Beta spec-overlap for EAGLE (#11398)

Co-authored-by: Lianmin Zheng <15100009+merrymercy@users.noreply.github.com> Co-authored-by: Hanming Lu <69857889+hanming-lu@users.noreply.github.com>
2025-10-12 11:02:22 +08:00
parent 47c606d3dc
commit 20a6c0a63d
21 changed files with 1567 additions and 108 deletions
--- a/python/sglang/srt/layers/attention/base_attn_backend.py
+++ b/python/sglang/srt/layers/attention/base_attn_backend.py
@@ -55,6 +55,25 @@ class AttentionBackend(ABC):
        """Get the fill value for padded seq lens.

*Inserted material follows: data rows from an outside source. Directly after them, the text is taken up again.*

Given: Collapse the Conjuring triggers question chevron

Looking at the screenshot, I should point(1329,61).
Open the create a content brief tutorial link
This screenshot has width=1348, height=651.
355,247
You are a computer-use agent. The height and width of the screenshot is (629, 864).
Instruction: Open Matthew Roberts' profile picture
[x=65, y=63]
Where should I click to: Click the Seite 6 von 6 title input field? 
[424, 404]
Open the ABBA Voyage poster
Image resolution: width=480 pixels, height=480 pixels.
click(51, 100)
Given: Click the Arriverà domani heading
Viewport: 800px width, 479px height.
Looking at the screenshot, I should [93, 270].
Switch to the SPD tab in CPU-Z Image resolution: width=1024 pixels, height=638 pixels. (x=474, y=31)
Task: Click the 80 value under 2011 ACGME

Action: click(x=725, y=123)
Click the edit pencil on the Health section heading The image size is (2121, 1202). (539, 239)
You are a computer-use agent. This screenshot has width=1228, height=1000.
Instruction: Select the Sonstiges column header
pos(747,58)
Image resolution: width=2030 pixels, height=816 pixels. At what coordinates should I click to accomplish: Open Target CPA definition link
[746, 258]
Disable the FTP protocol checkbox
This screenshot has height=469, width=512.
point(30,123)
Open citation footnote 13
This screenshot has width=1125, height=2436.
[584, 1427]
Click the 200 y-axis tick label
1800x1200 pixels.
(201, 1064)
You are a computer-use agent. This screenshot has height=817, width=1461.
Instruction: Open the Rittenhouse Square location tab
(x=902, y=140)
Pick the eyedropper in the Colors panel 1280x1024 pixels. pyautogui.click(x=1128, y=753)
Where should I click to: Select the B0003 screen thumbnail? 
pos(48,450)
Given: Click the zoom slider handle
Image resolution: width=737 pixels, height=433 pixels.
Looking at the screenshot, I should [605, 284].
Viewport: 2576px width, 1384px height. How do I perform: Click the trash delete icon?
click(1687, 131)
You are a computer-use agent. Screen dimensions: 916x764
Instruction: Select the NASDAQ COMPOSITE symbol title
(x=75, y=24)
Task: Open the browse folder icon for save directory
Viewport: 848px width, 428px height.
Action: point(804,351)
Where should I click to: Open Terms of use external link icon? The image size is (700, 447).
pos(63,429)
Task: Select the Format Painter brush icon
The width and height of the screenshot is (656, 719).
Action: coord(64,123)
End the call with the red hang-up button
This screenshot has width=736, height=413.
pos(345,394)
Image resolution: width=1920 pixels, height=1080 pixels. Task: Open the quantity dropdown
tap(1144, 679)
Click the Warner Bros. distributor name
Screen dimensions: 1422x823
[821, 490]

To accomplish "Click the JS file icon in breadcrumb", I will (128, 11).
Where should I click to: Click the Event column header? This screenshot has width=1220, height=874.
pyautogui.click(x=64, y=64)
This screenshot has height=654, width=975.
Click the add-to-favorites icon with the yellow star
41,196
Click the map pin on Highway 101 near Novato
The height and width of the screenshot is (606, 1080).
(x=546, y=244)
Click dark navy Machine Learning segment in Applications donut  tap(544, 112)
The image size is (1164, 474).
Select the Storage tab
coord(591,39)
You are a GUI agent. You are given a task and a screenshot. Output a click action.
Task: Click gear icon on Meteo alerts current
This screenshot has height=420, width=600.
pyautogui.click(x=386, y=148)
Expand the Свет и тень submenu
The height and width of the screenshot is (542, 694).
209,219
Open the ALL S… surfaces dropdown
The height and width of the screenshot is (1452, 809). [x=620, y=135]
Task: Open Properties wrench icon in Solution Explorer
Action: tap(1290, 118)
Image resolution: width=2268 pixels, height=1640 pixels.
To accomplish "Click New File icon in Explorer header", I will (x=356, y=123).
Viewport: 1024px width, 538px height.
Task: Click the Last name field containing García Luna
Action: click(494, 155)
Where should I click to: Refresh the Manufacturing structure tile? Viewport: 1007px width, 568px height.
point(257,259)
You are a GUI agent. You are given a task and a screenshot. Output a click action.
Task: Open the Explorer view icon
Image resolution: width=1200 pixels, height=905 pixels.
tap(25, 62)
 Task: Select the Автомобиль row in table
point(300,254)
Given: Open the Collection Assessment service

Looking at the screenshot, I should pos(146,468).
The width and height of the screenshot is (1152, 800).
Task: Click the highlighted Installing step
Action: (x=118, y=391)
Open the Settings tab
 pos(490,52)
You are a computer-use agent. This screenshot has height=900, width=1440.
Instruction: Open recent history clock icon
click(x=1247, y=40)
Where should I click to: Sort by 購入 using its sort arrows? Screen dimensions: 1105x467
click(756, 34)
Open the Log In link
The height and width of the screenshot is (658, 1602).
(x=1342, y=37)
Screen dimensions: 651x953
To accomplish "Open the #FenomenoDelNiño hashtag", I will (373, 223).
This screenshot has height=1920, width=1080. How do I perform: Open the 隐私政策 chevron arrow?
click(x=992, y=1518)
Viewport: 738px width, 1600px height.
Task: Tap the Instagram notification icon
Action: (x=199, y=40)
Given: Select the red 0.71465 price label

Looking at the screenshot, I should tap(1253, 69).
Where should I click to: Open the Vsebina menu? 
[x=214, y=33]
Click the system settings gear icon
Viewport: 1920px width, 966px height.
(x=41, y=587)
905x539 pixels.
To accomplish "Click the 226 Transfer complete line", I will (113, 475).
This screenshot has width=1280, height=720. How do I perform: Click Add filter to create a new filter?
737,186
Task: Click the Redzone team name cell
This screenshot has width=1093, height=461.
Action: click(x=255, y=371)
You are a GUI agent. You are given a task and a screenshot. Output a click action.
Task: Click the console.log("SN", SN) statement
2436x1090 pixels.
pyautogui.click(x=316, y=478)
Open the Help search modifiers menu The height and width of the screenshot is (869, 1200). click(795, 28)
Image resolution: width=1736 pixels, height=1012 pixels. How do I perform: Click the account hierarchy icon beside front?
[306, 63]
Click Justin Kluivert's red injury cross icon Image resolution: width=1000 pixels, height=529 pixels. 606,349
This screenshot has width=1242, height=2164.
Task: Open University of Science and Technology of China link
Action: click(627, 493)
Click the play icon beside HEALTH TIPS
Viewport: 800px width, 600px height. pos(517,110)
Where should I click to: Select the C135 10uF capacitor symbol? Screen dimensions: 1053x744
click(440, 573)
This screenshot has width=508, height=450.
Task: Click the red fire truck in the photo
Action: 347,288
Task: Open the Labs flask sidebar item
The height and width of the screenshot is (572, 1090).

Typically, it is 0 or 1."""
        raise NotImplementedError()

+    def get_verify_buffers_to_fill_after_draft(self):
+        """
+        Return buffers of verify attention kernels that needs to be filled after draft.
+
+        Typically, these are tree mask and position buffers.
+        """
+        return [None, None]
+
+    def update_verify_buffers_to_fill_after_draft(
+        self, spec_info: SpecInput, cuda_graph_bs: Optional[int]
+    ):
+        """
+        Update the buffers returned by get_verify_fill_after_draft_buffers if needed.
+
+        Here, we need to redo the computation of all metadata of the attention backend
+        that depends on tree mask and position buffers.
+        """
+        raise NotImplementedError()
+
    def forward(
        self,
        q: torch.Tensor,
--- a/python/sglang/srt/layers/attention/flashinfer_backend.py
+++ b/python/sglang/srt/layers/attention/flashinfer_backend.py
@@ -29,7 +29,6 @@ from sglang.srt.layers.dp_attention import get_attention_tp_size
 from sglang.srt.layers.radix_attention import AttentionType
 from sglang.srt.mem_cache.allocator import SWATokenToKVPoolAllocator
 from sglang.srt.model_executor.forward_batch_info import ForwardBatch, ForwardMode
-from sglang.srt.speculative.eagle_info import EagleDraftInput, EagleVerifyInput
 from sglang.srt.speculative.spec_info import SpecInput
 from sglang.srt.utils import (
    get_int_env_var,
--- a/python/sglang/srt/layers/attention/triton_backend.py
+++ b/python/sglang/srt/layers/attention/triton_backend.py
@@ -162,6 +162,8 @@ class TritonAttnBackend(AttentionBackend):
        # Initialize forward metadata
        self.forward_metadata: ForwardMetadata = None

+        self.cuda_graph_custom_mask = None
+
    def get_num_kv_splits(
        self,
        num_kv_splits: torch.Tensor,
@@ -755,6 +757,19 @@ class TritonAttnBackend(AttentionBackend):
    def get_cuda_graph_seq_len_fill_value(self):
        return 1

+    def get_verify_buffers_to_fill_after_draft(self):
+        """
+        Return buffers for verify attention kernels that needs to be filled after draft.
+
+        Typically, these are tree mask and position buffers.
+        """
+        return [self.cuda_graph_custom_mask, None]
+
+    def update_verify_buffers_to_fill_after_draft(
+        self, spec_info: SpecInput, cuda_graph_bs: Optional[int]
+    ):
+        pass
+
    def forward_extend(
        self,
        q: torch.Tensor,
--- a/python/sglang/srt/layers/logits_processor.py
+++ b/python/sglang/srt/layers/logits_processor.py
@@ -384,6 +384,7 @@ class LogitsProcessor(nn.Module):
        if (
            logits_metadata.forward_mode.is_decode_or_idle()
            or logits_metadata.forward_mode.is_target_verify()
+            or logits_metadata.forward_mode.is_draft_extend_v2()
        ):
            pruned_states = hidden_states
            if aux_hidden_states is not None: